> Stored items
—————
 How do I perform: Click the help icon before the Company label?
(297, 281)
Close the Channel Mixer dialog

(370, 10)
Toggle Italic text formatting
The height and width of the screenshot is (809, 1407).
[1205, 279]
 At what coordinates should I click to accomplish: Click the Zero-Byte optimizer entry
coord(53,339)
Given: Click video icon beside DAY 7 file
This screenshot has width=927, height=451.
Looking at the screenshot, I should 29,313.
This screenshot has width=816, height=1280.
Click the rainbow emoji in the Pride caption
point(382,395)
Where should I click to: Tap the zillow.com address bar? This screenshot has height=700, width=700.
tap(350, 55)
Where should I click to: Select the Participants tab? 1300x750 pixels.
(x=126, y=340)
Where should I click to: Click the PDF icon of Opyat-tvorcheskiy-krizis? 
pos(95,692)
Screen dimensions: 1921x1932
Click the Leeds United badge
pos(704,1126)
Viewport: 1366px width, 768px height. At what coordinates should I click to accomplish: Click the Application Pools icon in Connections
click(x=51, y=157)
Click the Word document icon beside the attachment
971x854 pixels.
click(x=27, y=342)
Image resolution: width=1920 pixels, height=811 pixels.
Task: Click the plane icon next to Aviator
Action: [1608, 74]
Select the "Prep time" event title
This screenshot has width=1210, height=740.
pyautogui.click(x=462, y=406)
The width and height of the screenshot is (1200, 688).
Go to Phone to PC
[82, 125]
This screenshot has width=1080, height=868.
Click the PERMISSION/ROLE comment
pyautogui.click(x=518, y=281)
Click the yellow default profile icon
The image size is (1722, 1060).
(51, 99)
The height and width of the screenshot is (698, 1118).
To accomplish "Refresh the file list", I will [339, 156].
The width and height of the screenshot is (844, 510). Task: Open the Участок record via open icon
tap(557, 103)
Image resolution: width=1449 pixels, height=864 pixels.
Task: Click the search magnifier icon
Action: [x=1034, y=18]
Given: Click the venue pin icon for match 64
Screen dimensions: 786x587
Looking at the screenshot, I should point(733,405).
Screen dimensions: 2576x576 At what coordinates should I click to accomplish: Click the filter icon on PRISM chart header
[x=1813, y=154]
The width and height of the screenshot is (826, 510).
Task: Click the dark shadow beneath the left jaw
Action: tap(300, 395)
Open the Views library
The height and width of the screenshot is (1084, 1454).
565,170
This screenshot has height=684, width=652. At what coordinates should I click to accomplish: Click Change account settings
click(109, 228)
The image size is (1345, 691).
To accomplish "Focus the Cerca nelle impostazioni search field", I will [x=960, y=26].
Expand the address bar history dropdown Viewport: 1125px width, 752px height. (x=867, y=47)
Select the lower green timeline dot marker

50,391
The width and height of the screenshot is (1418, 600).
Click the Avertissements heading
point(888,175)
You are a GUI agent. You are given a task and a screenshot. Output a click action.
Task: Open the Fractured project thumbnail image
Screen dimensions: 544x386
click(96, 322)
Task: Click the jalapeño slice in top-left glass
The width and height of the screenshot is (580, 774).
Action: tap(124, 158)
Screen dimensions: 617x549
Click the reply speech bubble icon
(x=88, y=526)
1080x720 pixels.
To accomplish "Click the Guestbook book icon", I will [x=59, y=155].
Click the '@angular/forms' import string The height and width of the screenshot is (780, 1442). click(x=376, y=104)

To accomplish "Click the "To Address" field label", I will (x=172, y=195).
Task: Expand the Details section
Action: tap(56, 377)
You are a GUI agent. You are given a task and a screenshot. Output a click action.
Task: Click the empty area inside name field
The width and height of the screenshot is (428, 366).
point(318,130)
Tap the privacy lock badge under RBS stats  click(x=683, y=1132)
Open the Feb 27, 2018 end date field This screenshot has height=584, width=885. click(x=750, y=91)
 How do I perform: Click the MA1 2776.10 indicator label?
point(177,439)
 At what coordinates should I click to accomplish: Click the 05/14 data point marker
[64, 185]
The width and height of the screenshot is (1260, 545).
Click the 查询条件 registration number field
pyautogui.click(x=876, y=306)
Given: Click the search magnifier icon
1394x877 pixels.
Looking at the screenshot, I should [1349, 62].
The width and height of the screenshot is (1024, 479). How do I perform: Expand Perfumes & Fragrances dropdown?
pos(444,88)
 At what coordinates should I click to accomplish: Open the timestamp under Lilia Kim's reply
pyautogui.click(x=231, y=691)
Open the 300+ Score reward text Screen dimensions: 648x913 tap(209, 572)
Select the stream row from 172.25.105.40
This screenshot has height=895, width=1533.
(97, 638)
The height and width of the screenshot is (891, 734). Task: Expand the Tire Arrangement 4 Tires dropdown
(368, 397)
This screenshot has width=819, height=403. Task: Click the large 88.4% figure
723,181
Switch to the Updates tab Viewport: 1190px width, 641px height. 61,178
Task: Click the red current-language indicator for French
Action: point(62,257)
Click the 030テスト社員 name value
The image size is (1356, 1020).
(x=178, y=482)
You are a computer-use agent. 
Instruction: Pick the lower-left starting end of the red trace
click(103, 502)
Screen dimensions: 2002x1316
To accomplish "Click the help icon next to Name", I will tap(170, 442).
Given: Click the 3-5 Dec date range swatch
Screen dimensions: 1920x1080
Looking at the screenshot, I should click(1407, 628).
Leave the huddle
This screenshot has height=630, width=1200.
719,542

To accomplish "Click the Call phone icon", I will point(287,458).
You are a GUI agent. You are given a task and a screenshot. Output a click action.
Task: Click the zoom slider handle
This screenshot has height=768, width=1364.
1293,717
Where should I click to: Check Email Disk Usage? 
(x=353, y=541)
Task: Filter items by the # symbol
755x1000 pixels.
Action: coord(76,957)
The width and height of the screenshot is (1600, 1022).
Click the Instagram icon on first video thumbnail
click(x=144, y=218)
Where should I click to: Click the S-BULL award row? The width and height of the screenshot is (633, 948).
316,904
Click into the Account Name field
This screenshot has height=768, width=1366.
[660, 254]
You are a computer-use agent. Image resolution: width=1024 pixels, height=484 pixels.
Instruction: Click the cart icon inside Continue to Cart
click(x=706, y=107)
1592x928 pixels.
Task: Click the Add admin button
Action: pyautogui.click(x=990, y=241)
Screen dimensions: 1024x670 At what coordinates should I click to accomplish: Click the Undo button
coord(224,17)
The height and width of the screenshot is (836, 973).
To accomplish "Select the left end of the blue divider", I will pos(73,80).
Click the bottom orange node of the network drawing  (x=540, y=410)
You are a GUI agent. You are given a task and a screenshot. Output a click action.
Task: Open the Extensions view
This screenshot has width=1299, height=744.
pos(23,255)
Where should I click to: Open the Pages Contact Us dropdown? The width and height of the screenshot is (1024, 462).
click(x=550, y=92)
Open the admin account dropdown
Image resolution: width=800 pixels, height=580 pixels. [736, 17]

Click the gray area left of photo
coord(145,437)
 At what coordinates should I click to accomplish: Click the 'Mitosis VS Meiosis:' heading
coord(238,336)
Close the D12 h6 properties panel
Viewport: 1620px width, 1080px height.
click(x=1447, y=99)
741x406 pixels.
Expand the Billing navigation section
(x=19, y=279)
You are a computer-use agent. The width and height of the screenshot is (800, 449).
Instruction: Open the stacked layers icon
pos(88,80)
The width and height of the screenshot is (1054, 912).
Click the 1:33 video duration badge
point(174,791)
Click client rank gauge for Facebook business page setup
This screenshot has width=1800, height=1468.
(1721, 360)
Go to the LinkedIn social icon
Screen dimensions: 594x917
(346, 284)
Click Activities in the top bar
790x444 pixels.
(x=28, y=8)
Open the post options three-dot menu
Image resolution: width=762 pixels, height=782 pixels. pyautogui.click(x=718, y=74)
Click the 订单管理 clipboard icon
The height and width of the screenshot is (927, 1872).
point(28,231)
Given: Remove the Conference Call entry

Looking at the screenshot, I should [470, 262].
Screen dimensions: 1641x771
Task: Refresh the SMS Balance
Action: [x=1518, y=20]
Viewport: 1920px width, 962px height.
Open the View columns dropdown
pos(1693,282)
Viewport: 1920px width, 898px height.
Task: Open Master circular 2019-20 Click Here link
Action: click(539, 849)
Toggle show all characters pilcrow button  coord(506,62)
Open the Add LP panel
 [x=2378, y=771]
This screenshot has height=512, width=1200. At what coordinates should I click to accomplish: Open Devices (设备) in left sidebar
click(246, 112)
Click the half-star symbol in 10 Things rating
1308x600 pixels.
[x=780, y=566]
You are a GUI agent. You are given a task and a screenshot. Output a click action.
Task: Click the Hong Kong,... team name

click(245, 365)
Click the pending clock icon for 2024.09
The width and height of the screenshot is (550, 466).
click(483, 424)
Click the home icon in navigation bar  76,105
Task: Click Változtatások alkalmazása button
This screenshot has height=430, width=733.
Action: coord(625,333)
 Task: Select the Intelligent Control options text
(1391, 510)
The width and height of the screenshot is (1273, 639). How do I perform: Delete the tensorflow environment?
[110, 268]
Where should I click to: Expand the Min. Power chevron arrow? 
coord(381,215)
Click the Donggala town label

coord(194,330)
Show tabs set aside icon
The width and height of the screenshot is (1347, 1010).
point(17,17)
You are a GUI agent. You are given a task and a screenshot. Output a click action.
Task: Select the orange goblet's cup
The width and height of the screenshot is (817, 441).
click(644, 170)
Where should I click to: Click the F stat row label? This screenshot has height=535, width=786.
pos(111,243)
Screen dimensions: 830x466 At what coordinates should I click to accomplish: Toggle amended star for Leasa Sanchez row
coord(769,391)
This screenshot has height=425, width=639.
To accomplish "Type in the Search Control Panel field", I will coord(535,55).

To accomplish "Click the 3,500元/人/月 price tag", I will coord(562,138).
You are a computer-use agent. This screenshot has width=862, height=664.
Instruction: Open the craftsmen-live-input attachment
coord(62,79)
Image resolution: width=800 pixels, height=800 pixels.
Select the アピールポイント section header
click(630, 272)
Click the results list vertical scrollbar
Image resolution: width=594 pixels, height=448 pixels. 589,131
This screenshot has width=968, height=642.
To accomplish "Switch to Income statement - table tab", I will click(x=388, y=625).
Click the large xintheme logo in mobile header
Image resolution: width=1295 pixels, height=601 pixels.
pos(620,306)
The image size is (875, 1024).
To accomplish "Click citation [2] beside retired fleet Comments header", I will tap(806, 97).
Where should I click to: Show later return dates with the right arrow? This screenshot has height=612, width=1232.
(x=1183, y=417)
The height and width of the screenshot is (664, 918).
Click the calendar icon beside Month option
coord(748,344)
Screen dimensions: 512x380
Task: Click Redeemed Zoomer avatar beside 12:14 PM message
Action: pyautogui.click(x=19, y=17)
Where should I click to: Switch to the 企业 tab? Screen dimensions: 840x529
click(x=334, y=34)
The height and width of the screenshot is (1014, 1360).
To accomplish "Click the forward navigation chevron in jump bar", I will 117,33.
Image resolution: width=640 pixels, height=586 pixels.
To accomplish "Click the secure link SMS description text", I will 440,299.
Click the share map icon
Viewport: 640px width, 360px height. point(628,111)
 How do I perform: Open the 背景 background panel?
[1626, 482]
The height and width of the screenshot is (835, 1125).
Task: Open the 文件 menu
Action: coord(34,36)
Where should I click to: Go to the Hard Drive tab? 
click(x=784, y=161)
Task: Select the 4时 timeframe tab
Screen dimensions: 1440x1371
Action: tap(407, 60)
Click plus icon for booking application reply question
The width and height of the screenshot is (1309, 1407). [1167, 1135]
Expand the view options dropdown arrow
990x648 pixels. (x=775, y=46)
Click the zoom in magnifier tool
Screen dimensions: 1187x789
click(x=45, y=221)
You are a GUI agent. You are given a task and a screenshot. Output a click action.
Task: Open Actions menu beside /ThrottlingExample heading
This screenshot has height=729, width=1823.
—————
> TASK DESCRIPTION
Across the records, count the lines that contain the word "computer" and give that figure alone.

> EXERCISE ANSWER
4